Dakota County will join several Minnesota counties in taking action against pharmaceutical companies and distributors in the sale and manufacture of opioid drugs.
"Companies that manufacture, distribute and market these drugs are causing a cycle of destruction in Dakota County," Dakota County attorney James Backstrom said.
The lawsuit will seek changes in pharmaceutical marketing practices for opioids, preventative public education, training of non-healthcare professionals to expand the ability to stop the crisis, as well as monetary relief for Dakota County including compensatory and punitive damages for the tax dollars spent each year to combat the opioid public health crisis.
There were 26 opioid-involved overdose deaths in 2016 in Dakota County, double what the county saw 10 years ago. Dakota County Sheriff Tim Leslie said the numbers are misleadingly low because the figures do not include deaths of people whose addiction began with opioids and then died from an overdose caused by an illegal street drug.
"Our jails are filled with people who are committing crimes in Dakota County to feed their addiction, but we cannot arrest our way out of this problem," Leslie said.
Dakota County commissioner Mike Slavik said the deceptive marketing of pharmaceutical companies and distributors is inflicting destruction physically, socially and financially.

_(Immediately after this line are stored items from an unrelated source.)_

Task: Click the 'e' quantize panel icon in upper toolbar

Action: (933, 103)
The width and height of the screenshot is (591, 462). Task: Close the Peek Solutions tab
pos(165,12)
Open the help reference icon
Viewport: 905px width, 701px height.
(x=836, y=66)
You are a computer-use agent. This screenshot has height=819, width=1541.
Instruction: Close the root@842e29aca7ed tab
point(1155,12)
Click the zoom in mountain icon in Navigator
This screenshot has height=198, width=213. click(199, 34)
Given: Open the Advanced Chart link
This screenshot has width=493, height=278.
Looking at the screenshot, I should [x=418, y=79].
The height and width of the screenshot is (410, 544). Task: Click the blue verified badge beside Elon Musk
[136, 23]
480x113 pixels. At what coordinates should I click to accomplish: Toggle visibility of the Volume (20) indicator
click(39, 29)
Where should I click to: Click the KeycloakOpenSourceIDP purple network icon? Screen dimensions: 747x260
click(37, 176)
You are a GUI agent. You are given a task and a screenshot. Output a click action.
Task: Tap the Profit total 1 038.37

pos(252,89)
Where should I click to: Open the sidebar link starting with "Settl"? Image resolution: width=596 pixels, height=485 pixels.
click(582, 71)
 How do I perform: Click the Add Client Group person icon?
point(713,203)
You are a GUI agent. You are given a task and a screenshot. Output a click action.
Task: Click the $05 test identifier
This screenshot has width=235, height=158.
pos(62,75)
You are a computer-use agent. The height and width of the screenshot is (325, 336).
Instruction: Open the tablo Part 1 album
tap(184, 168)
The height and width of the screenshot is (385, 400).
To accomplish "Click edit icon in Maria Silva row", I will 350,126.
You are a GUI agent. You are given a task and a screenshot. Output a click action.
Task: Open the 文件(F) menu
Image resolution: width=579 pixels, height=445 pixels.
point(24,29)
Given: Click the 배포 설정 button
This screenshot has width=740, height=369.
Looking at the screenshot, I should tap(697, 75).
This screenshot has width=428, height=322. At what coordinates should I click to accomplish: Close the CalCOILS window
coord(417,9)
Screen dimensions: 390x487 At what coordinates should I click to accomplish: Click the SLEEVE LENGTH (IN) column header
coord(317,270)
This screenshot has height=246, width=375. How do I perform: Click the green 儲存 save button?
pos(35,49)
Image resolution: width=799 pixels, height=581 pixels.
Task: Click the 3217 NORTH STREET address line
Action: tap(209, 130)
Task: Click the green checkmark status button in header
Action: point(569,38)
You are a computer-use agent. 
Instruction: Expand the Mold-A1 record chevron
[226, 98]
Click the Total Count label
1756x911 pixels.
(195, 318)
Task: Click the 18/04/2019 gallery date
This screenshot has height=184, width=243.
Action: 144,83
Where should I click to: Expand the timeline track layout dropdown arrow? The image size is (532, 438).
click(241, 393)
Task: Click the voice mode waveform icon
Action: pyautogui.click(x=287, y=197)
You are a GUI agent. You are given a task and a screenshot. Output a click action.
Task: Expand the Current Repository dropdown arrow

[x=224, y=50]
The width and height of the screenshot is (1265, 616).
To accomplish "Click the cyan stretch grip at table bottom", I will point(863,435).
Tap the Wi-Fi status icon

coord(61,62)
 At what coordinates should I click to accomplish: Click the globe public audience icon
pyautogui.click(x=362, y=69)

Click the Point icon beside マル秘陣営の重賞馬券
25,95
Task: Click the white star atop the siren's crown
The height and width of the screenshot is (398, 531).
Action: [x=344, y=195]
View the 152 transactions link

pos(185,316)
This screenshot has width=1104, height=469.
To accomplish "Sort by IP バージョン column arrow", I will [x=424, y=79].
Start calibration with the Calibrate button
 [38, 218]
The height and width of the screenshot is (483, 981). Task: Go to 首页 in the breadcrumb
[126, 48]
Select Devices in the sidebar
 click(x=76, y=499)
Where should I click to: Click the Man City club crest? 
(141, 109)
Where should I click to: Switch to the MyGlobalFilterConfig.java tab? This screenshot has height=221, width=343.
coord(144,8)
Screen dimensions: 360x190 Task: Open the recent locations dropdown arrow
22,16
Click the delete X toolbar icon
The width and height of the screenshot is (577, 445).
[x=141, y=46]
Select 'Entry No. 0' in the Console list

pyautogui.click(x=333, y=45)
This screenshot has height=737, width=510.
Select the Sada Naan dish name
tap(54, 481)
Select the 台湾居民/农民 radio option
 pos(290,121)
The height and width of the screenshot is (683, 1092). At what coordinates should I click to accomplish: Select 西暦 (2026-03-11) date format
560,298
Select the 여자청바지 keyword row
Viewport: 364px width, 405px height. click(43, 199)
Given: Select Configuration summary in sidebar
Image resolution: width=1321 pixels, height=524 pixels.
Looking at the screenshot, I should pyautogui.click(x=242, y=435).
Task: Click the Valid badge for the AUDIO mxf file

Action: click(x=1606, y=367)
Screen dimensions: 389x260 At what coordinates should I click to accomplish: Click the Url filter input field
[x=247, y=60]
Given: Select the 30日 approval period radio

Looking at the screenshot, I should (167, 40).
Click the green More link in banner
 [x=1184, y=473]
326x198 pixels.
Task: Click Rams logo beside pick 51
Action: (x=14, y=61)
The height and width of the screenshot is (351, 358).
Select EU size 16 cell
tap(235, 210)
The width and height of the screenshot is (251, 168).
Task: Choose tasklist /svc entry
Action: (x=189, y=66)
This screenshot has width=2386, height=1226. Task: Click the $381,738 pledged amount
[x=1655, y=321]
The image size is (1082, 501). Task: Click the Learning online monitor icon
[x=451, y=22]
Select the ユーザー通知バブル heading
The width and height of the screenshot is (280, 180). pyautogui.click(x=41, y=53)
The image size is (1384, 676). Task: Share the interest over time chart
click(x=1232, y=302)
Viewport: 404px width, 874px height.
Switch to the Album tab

"This epidemic is substantially straining public resources such as health care, criminal justice, first responders, public safety and social services," Slavik said.
Opioids include medications to treat severe short-term pain. According to a Dakota County press release Dec. 12, the county said irresponsible and fraudulent marketing campaigns by the pharmaceutical industry touted opioids as safe, non-addictive pain relievers that could be safely used long-term by those with chronic pain conditions.
On Nov. 30, about 20 other Minnesota counties announced civil action against major pharmaceutical companies for the sale and manufacture of opioids. Slavik and Dakota County attorney James Backstrom attended the press conference in support of the counties.
Minnesota is not the only state to file against pharmaceutical companies that manufacture and distribute opioids, including several Wisconsin counties.
The Motley Rice firm has been retained to represent Dakota County and will work with the Twin Cities firm of Briol & Benson on a contingent fee basis. The law firms will only receive compensation and reimbursement of costs if the lawsuit is successful.